In our study, we did not analyze the predictors of CRS1 in AMI patients, but we determined the risk factors associated with mortality within 28 days in AMI patients with CRS1. Our data showed that mechanical ventilation during hospitalization, increased NT-proBNP levels, the 7th-day SCr value, and decreased LVEF levels were significantly related to death in AMI patients with CRS1. In fact, mechanical ventilation indicated that the patients were in respiratory failure or heart failure, increased NT-proBNP levels and 7th-day SCr values indicated that the patients had kidney dysfunction or heart failure, and decreased LVEF levels indicated heart failure or unstable hemodynamics. All of these changes reflected that the patients had multiple-organ dysfunction, which were the likely causes of death. Few studies have reported the risk factors leading to death in CRS1 patients. In a cohort of 147 patients with CRS1 who received peritoneal dialysis, all patients experienced respiratory failure, while the 30-day mortality rate was 73.4%. Increased age, unstable hemodynamics, and positive total fluid balance over the first 5 days of peritoneal dialysis were factors for an increased risk of death.17

APACHE II,18 SOFA,19 and SAPS II20 scores are the most widely used scores in the clinic to assess a patient’s prognosis.
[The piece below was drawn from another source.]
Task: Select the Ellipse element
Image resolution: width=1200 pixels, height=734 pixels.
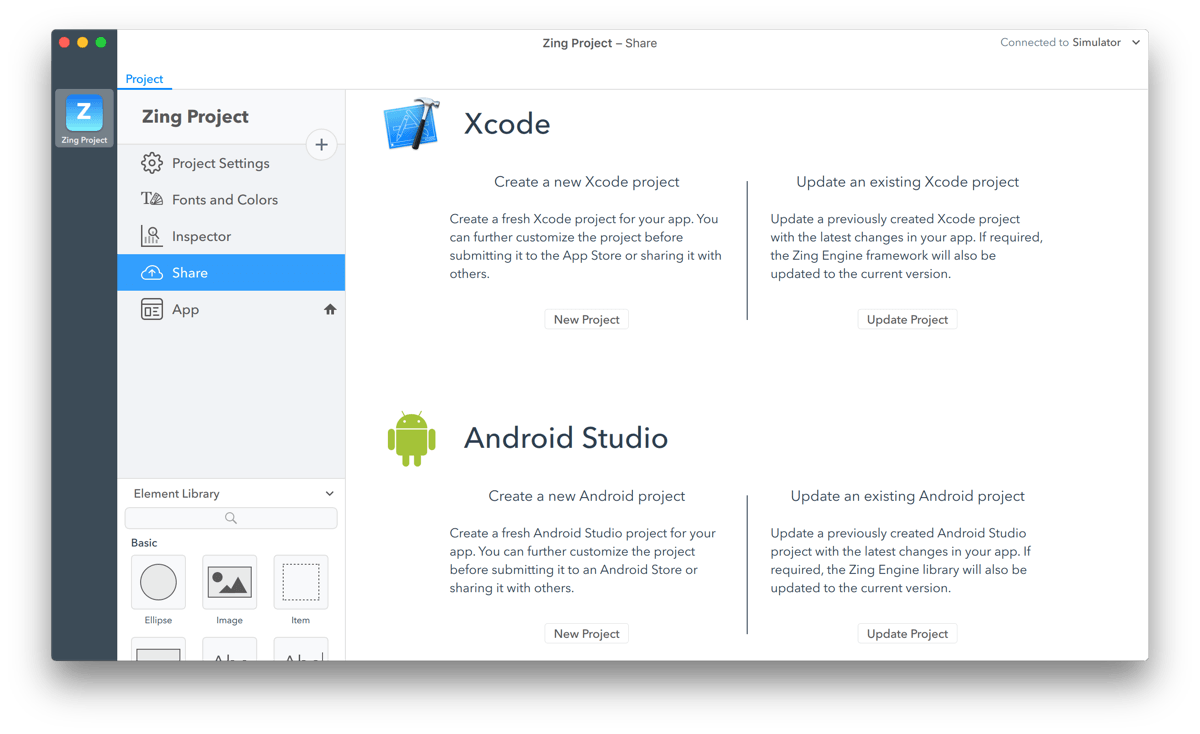Action: point(158,582)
In our study, the three scores at 48 hours had no value in predicting death. Possible reasons for this outcome might be associated with the diagnostic time-window of AKI. The KDIGO diagnostic criteria defined that the time-window for AKI was within 7 days. AKI occurring within 48 hours is early-stage AKI, while AKI occurring after 48 hours is advanced AKI. In our study, some patients who died did not develop AKI within 48 hours of admission. Therefore, the three sets of scores for this group of patients were lower than those of advanced AKI patients. In contrast, on the 7th day, APACHE II scores had better accuracy in predicting death than SOFA and SAPS II scores, although there were no statistically significant differences between them. The SOFA score had the lowest accuracy. A reason for this result might be because SOFA scores are mainly used for sepsis patients,21 while in our study, the underlying disease was AMI, not infection or sepsis. In a study to assess the three scoring criteria for discharge from an intensive care unit (ICU) in patients who required continuous renal replacement therapy (CRRT) during extracorporeal membrane oxygenation (ECMO), it was found that APACHE II and SAPS II scores had better potential utility than the SOFA score in predicting mortality in patients treated with both ECMO and CRRT.22 In predicting mortality in ICU patients after cardiac surgery, APACHE II and SAPS II had better discriminatory power compared to SOFA.23 In a study to predict in-hospital mortality of critically ill patients with AKI, APACHE II scored showed favorable AUC, sensitivity, and specificity values.24

Limitations

Firstly, one limitation was that we only conducted a single-center, retrospective study. Secondly, we only analyzed the CRS1 of patients with AMI; we did not also analyze STEMI and NSTEMI patients. Lastly, there are several classification methods for diagnosing AKI; we only used the KDIGO classification of renal impairment.

Conclusions

The incidence rate of CRS1 in AMI patients was 15.2% and the mortality rate was 28.4% (25 in 88) within 28 days. Mechanical ventilation, increased NT-proBNP levels, 7th-day SCr values, and decreased LVEFs were all related to mortality in AMI patients with CRS1. The APACHE II, SOFA, and SAPS II scores on the 7th day had satisfactory accuracy in predicting death within 28 days.

Data Sharing Statement

All data generated or analyzed during this study are included in the manuscript.

Consent for Publication

All authors have approved the manuscript for submission.

Funding

This work was supported by the National Natural Science Foundation of China (81501923) and the Rui E (Ruiyi) Emergency Medical Research Special Funding Project (R2019007).

Disclosure

The authors declare that there are no conflicts of interest.